• _Written request A_: In the forum thread, when does the math come into play?

• _Source excerpt_:
•••••
Look at this forums tables and its database, and you will see how simple it is I am talking about.

If they cannot get the data in correctly from the database, then there is no hope that the calculations are correct because you have the wrong things plugged into your formula.

The stories I could tell from using the wrong data to do the math with....


----------



## vic20 (Dec 24, 2008)

justanobody said:


> Look at this forums tables and its database, and you will see how simple it is I am talking about.




I think you are looking at the problem with much less experience than you think you are. Software is about more than just normalized relationships between tables. That is a very small corner of the Hundred Acre Wood.


----------



## justanobody (Dec 24, 2008)

vic20 said:


> I think you are looking at the problem with much less experience than you think you are. Software is about more than just normalized relationships between tables. That is a very small corner of the Hundred Acre Wood.




If it were something else I would agree, but all the CB does is what we do and everyone had to do in 1E. Compare tables and do some math.

Show the proper data on the tab form the right tables for the previously selected choices.

The math doesn't even play into it until the character sheet is viewed and all totals tallied.

Many programmers make things more complex than they really are.
•••••
• _Dataset records_:
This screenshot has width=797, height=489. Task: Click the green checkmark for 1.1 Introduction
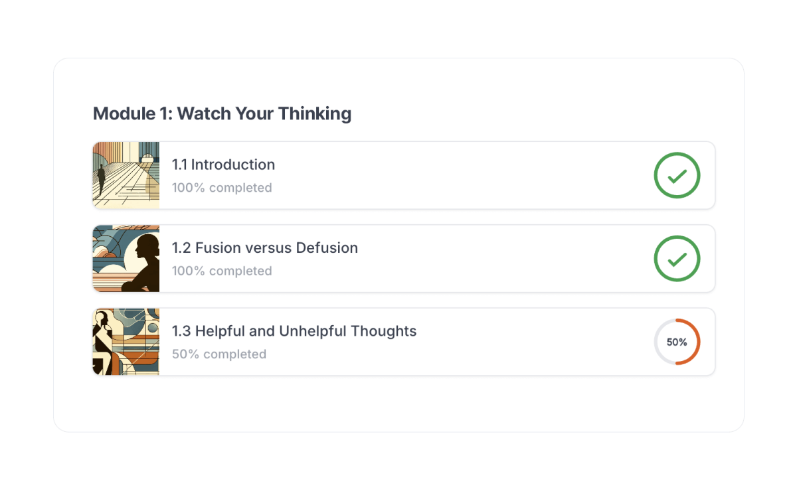(x=677, y=175)
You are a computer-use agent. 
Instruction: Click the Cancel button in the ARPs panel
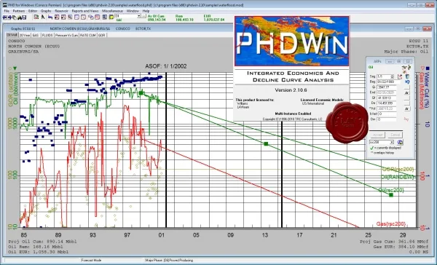click(x=395, y=135)
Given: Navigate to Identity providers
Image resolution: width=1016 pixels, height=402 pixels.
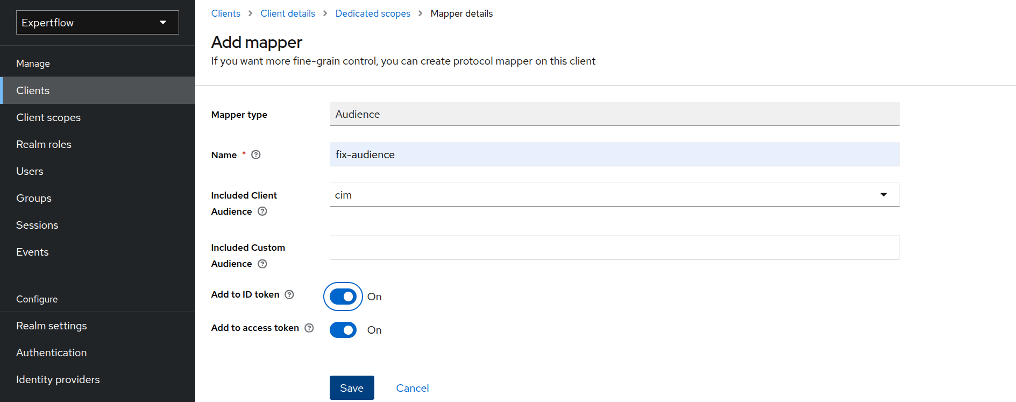Looking at the screenshot, I should tap(58, 379).
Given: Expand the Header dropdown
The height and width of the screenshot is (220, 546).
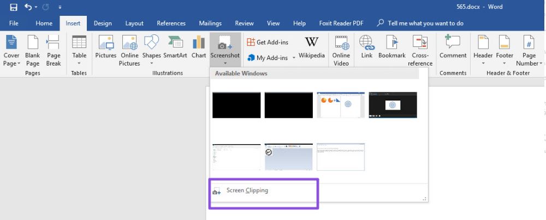Looking at the screenshot, I should click(483, 63).
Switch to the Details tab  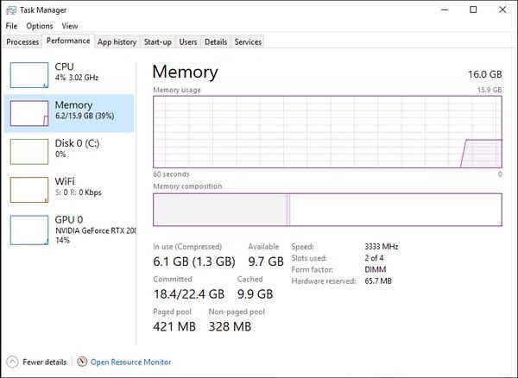click(216, 42)
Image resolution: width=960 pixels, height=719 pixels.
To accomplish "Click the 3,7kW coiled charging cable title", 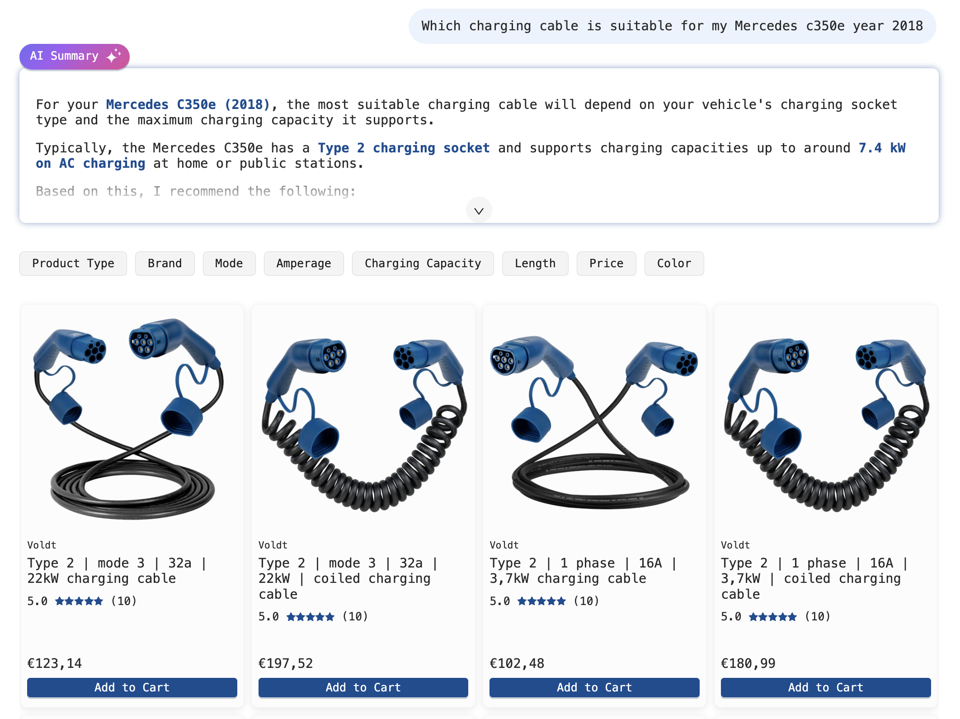I will pos(814,578).
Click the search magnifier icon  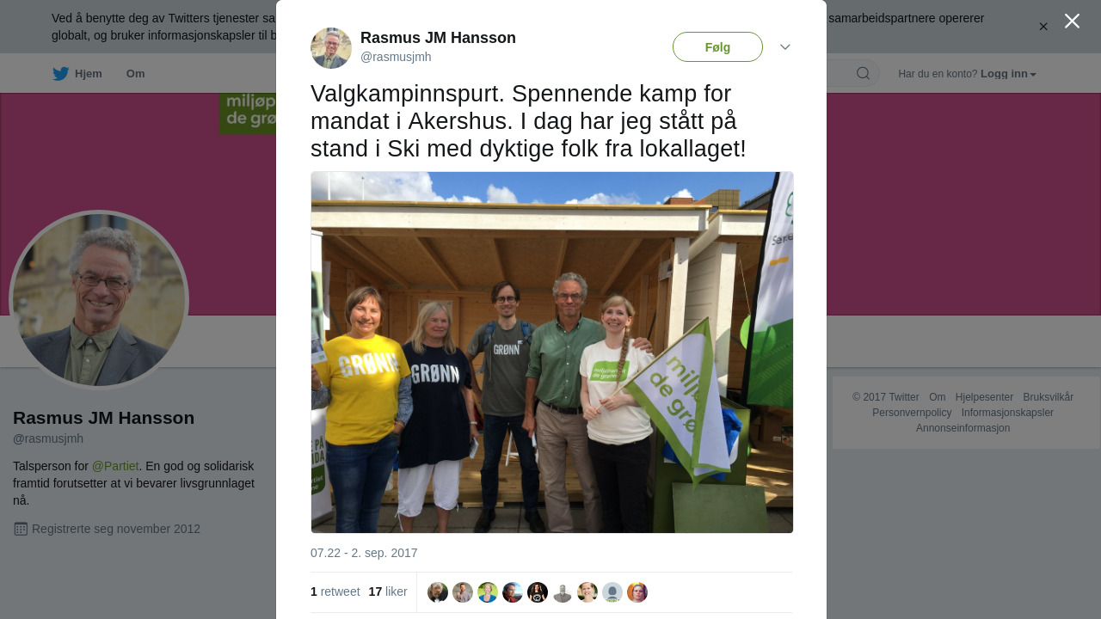[863, 73]
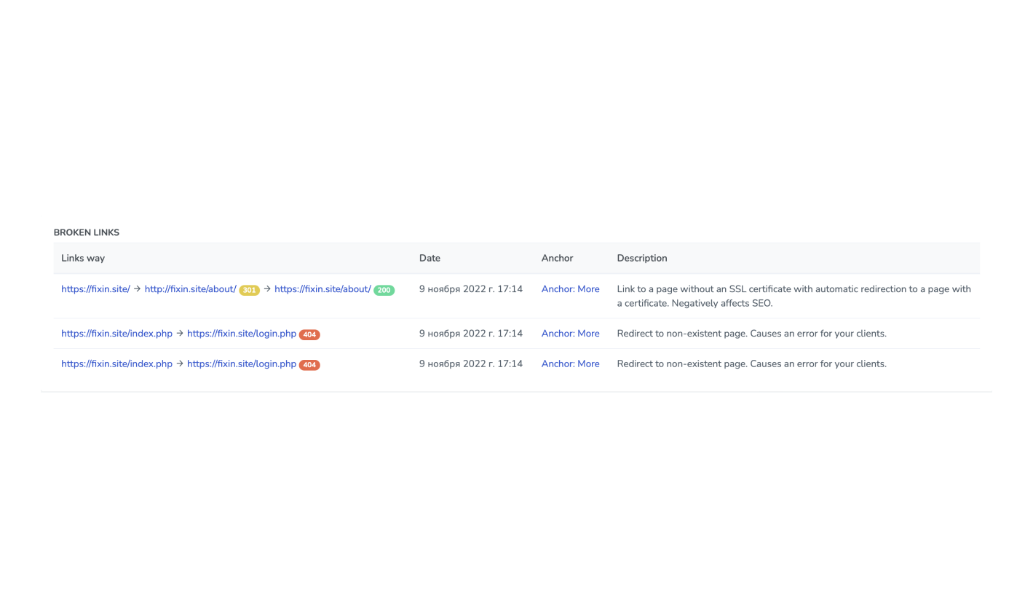The height and width of the screenshot is (609, 1033).
Task: Click Anchor: More in the bottom row
Action: [x=570, y=364]
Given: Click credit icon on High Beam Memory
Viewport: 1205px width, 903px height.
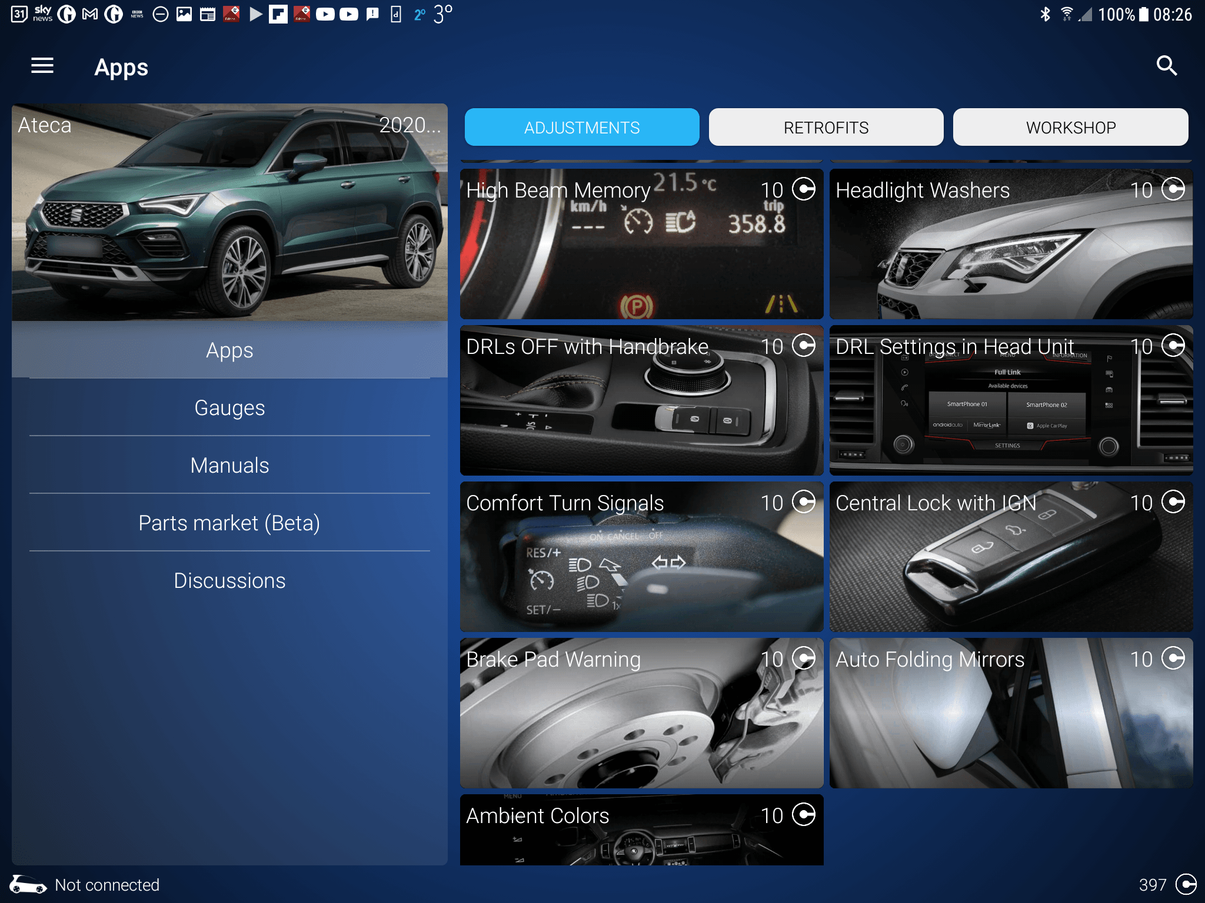Looking at the screenshot, I should [804, 189].
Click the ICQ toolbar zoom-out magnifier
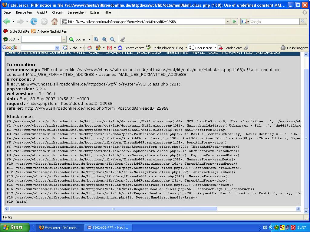The height and width of the screenshot is (232, 310). pyautogui.click(x=112, y=39)
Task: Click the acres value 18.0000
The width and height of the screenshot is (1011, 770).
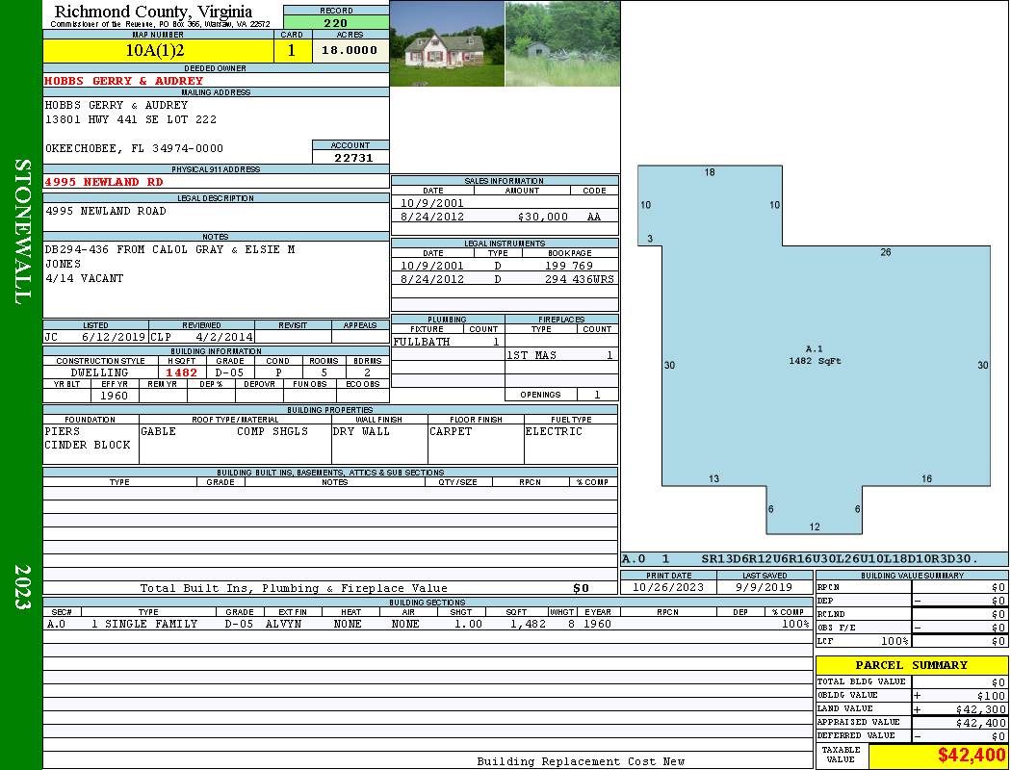Action: click(350, 50)
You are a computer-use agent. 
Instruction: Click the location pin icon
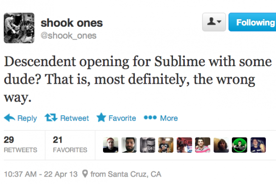pyautogui.click(x=84, y=174)
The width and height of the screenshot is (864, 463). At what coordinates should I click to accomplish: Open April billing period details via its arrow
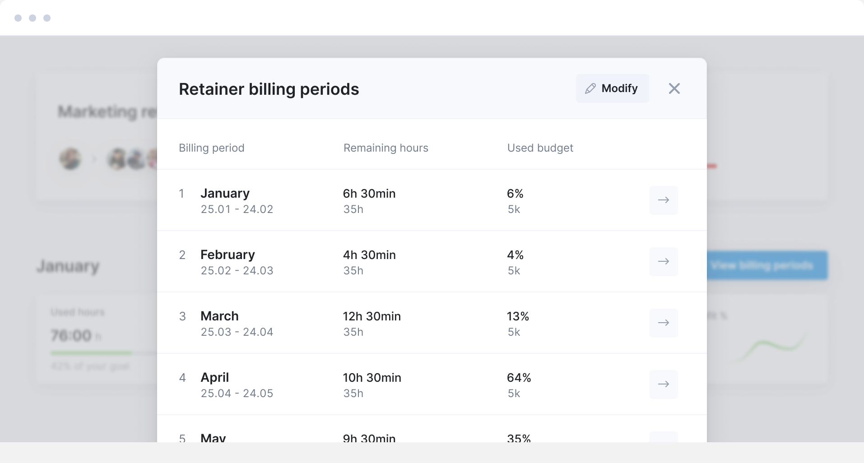[664, 384]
•••••
• _Written request B_: How many lines in the rows contain the string "Task"? Case counts. Give only the number.

• _Written solution A_: Only once the character sheet is viewed and all totals are tallied.

• _Written solution B_: 3